It depends essentially on a few considerations:
- What's the available power supply voltage difference across the circuit?
- What's the input signal voltage range?
- What's the gain required? (Or, what's the output signal voltage range?)
- What level of signal distortion is permitted?
- What's the circuit's operating temperature range?
- What's the design range for transistor parameters used in the circuit?
Obviously, if the output is DC coupled to the next stage then the rule is tossed out on its head because the next stage's requirements determine everything and the rule of thumb becomes mostly useless. Let's discount that and assume the output is AC coupled.
Things are less critical when the available power supply voltage difference across the circuit is very large. In such cases, the simple rule can be applied without thinking much. This is because there's lots of working headroom for both the collector and emitter. The emitter headroom allows significant compensation for operating temperature variations, so that's no longer much of a problem. The collector headroom helps to minimize collector current variation and thereby reduces output distortion and assuming it is also large with respect to the output swing these two issues, distortion and room for the output, are no longer much of a concern.
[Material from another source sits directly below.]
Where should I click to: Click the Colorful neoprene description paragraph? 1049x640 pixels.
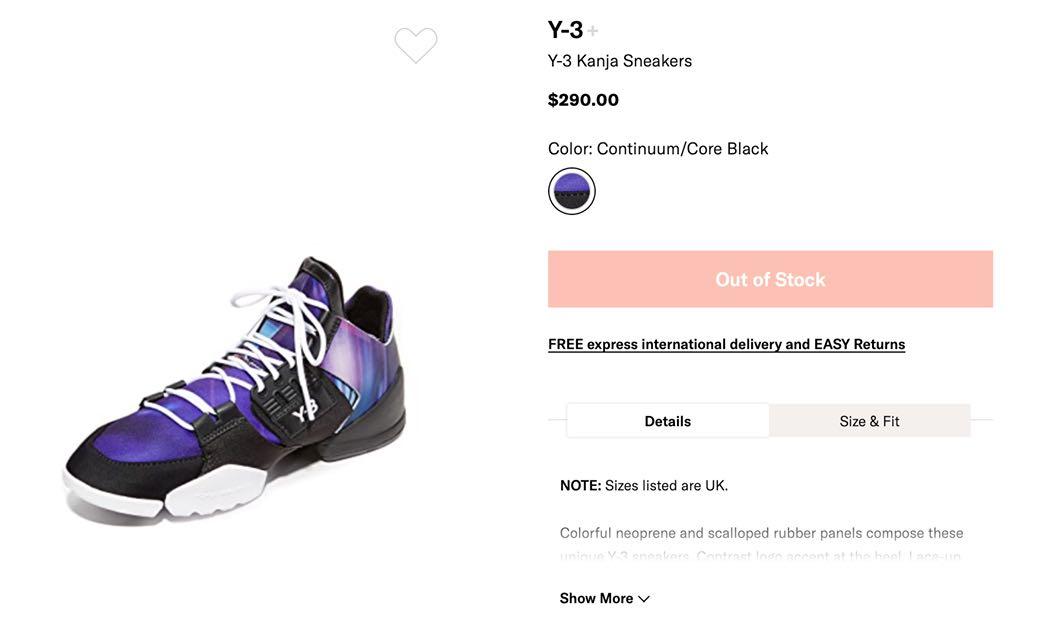pyautogui.click(x=761, y=533)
So large power supply voltages sweep away a number of concerns and the rule can be readily applied without much concern. That doesn't mean it has to be used. But it can be without getting bogged down with other problems listed above. And it has the advantage of being easy to apply without risking the remaining considerations.
It's in the case where the available power supply voltage difference across the circuit is small that the rule should be thrown out -- or, at least, set aside while other concerns are examined more closely.